Krishna gaf de zintuigen een nieuwe naam. Hij noemde ze matraha [mâtrâ]; het betekent: dat wat meet. Wat bedoelt men als men zegt dat de zintuigen het vermogen hebben te meten? Wat is het bijvoorbeeld dat de bittere of zoete smaak van ons voedsel bepaalt? Dat is de tong die de smaak van het voedsel meet en uitmaakt of iets zoet of bitter is. Of je kunt iemands gezicht beschrijven door vast te stellen dat zijn gelaatstrekken normaal zijn, maar dat zijn neus lang is. Door wie of wat wordt de lengte van die neus gemeten? Door je ogen. Zo stellen je oren vast of een bepaalde muziek melodieus klinkt of niet. Zo meten de zintuigen elk weer andere eigenschappen. Het woord
matraha heeft nog een betekenis. Het betekent ook: beperkt. In welk opzicht is deze beperking van toepassing op je zintuigen? Een voorbeeld is de neus, die God je gegeven heeft om te gebruiken voor het ruiken en voor het in- en uitademen. Je moet de neus gebruiken voor het doel waarvoor die bestemd was. Als je de neus op correcte wijze gebruikt, houd je je aan Gods gebod en onderga je de weldadige invloed ervan.

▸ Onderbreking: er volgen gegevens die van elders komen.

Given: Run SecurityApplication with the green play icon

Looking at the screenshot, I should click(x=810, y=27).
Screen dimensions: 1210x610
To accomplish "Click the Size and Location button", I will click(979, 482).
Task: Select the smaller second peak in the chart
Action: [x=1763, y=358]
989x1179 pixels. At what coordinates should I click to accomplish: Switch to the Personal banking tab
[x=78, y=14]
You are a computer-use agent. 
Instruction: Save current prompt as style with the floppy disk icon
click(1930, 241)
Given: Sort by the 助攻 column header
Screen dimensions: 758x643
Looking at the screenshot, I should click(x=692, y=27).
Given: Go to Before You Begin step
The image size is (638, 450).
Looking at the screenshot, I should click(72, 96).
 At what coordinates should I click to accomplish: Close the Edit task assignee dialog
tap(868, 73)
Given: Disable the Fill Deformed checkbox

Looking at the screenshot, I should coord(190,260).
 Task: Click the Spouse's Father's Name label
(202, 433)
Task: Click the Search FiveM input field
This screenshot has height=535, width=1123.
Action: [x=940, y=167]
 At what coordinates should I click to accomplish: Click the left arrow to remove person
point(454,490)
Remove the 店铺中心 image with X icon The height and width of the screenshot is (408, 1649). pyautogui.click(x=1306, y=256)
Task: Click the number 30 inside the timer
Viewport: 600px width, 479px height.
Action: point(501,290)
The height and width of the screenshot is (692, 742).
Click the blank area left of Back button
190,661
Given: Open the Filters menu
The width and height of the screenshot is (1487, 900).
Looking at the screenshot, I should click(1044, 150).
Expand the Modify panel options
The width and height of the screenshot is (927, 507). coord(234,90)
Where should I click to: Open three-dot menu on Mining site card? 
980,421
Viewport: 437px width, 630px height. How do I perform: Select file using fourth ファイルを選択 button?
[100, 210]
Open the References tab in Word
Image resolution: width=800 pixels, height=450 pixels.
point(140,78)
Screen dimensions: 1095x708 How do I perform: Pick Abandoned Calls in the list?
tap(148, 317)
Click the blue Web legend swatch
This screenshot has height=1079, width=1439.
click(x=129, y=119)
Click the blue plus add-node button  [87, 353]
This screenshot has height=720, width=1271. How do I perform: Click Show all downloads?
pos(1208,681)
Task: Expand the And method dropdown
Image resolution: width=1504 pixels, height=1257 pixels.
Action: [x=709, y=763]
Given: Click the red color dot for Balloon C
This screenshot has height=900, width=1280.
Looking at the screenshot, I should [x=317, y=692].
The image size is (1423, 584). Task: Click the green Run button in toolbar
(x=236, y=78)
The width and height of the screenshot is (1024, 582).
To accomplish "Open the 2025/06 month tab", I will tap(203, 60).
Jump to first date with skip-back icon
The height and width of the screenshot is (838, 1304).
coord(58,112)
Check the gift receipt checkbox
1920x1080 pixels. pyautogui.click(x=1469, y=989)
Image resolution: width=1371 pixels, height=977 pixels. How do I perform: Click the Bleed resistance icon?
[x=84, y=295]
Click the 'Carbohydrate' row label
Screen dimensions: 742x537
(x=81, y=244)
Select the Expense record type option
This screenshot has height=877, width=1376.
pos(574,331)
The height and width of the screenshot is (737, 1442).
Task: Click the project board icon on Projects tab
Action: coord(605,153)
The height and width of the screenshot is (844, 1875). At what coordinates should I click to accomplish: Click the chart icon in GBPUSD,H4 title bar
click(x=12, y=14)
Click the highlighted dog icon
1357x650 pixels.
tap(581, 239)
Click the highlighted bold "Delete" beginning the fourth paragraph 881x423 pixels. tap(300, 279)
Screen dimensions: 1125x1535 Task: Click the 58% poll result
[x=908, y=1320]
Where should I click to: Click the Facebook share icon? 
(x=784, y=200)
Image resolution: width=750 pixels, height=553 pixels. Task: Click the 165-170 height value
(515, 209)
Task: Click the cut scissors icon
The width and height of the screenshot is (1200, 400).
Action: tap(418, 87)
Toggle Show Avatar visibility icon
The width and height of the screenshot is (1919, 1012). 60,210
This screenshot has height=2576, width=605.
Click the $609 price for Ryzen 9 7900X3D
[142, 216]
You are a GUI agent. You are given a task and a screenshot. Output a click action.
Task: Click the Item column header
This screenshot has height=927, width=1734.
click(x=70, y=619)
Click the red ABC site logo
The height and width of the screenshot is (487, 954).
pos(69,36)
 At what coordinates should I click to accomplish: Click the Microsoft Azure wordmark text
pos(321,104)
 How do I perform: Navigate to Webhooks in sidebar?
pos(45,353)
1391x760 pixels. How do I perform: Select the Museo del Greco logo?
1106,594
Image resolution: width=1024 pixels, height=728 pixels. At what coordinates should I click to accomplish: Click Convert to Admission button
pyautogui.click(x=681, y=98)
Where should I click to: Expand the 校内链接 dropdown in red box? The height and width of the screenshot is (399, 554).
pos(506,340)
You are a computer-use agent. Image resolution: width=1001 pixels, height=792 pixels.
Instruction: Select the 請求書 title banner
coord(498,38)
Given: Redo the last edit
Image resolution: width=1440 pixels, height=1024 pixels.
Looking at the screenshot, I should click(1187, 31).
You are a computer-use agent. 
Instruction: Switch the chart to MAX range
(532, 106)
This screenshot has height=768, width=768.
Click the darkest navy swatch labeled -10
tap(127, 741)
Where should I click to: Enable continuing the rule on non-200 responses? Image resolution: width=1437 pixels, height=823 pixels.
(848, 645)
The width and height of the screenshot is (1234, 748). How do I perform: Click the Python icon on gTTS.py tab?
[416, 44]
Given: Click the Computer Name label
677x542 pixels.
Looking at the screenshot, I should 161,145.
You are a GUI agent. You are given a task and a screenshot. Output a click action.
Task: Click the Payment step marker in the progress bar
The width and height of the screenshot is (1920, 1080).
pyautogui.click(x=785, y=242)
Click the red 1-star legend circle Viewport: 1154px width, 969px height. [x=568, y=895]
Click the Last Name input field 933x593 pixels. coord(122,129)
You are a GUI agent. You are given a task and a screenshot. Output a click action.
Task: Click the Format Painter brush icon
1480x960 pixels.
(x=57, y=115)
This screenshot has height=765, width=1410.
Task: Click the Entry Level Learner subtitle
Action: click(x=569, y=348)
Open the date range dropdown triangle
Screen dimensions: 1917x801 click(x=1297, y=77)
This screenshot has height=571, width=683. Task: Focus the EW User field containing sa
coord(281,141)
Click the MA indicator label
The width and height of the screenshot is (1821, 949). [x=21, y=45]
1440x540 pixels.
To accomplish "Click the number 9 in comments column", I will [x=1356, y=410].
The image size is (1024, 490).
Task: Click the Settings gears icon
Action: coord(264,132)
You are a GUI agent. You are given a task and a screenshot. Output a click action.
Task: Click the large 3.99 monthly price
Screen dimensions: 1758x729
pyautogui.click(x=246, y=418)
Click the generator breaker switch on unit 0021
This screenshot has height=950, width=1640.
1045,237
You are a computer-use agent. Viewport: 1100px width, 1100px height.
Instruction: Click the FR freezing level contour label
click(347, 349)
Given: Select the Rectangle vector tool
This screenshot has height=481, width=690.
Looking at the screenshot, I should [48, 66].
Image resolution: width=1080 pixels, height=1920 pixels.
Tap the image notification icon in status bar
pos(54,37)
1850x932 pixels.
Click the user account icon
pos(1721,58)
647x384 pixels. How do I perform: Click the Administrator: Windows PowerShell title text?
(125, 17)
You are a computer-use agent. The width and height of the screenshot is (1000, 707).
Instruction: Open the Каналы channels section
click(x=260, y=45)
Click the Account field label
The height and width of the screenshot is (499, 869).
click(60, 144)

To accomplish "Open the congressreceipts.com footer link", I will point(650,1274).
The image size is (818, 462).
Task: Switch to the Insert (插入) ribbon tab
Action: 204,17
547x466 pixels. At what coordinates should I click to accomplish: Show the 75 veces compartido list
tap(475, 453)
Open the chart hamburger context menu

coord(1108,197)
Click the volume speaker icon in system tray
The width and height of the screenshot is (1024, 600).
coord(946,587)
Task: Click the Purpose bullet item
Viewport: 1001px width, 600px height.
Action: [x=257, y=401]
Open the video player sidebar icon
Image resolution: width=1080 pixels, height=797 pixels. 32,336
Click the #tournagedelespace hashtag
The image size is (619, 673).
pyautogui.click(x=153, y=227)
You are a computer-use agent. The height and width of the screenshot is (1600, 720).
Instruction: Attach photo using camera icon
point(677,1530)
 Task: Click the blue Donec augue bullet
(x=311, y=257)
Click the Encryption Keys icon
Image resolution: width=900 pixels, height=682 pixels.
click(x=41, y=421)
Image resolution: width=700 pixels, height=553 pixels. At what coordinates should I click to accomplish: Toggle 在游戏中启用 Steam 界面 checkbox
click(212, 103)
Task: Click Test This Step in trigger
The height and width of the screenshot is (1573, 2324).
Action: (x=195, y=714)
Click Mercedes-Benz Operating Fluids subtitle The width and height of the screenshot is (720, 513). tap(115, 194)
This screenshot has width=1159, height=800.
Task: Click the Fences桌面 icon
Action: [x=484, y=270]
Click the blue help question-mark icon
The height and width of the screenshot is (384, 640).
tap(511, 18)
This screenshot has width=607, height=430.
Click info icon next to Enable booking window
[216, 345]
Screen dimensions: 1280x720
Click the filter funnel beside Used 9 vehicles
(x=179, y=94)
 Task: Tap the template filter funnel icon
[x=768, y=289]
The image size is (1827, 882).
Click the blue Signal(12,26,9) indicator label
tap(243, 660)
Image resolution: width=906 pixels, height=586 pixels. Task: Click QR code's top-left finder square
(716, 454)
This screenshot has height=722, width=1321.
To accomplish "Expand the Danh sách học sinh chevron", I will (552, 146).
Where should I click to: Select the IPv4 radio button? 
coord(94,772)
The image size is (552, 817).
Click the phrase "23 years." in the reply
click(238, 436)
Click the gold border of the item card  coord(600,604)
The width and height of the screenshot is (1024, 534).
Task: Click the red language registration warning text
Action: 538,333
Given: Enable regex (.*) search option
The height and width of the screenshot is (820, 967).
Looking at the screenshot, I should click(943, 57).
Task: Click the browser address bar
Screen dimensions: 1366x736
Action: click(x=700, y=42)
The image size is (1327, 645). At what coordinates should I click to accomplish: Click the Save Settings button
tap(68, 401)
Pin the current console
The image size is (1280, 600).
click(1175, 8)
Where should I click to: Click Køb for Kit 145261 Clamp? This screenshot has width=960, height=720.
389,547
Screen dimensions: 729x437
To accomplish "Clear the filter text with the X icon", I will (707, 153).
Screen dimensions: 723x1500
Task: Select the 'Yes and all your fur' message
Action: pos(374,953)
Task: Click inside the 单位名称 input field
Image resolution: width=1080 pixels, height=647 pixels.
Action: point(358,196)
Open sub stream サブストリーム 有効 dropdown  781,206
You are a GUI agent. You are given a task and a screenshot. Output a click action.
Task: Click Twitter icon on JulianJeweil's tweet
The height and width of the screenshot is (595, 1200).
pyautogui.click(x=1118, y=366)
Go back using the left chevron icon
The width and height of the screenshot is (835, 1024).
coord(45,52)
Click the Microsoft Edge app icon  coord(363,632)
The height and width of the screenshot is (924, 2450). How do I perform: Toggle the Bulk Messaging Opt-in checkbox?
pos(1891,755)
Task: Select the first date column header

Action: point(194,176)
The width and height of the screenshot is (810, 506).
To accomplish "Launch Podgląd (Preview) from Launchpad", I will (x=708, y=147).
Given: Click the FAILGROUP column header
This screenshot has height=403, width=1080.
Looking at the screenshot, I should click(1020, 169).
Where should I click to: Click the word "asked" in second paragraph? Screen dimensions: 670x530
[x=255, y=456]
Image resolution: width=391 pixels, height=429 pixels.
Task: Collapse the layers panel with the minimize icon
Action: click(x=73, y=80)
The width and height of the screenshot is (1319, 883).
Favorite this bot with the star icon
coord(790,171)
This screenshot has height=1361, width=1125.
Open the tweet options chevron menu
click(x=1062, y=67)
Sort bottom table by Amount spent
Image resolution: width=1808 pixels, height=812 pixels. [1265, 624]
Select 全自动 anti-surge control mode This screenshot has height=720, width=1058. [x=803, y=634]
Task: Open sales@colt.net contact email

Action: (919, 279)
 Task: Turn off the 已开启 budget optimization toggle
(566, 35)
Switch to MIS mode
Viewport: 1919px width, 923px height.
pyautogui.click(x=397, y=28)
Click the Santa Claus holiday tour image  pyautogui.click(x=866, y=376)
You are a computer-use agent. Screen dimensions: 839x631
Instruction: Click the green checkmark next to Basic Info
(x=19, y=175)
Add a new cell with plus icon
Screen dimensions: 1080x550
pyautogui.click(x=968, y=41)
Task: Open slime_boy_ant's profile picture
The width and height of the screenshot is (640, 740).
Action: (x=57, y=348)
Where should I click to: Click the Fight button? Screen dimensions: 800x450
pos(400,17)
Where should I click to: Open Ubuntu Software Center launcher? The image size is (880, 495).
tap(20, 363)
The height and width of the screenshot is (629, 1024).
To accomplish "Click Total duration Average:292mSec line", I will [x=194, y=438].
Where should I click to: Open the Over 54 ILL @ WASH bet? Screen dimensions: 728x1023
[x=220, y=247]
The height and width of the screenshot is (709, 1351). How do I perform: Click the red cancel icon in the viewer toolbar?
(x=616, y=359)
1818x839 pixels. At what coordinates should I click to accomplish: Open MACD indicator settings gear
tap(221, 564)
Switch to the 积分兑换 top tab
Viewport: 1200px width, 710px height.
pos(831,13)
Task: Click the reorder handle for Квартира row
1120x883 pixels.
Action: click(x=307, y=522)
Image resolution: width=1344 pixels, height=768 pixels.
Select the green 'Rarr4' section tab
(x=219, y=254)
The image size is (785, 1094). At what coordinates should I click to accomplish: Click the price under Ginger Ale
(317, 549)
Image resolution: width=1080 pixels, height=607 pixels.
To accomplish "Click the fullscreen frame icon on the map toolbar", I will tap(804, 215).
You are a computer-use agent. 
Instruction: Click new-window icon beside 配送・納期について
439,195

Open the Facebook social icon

Gebruik je de neus echter, in plaats van voor het ademen en het ruiken van goede dingen, voor het snuiven van snuif, dan gebruik je de neus niet zoals de Heer heeft voorgeschreven. Wat de tong betreft, kennen jullie Gods vriendelijke waarschuwing: 'Kind, gebruik de tong om te spreken op aangename toon en niet om anderen te kwetsen. Gebruik woorden die anderen vreugde schenken.' De tweede functie van de tong vergt ook onze aandacht. Gebruik de tong om gezond, sattvisch voedsel tot je te nemen; eet voedsel dat rijk is aan vitaminen en eiwit. Gebruik je daarentegen je tong en je smaakvermogen om sigaretten te roken, alcohol te drinken, vlees te eten en dergelijke dingen, dan misbruik je de tong. Dan gehoorzaam je niet aan de geboden van de Heer en heeft het schadelijke gevolgen voor je. Je behoort dus alle zintuiglijke organen te gebruiken voor de specifieke taak die God ze heeft toegewezen; dan voldoe je aan de bestemming waarvoor elk orgaan je is geschonken. Deze beheerste houding zal je helpen je levensdoel te bereiken.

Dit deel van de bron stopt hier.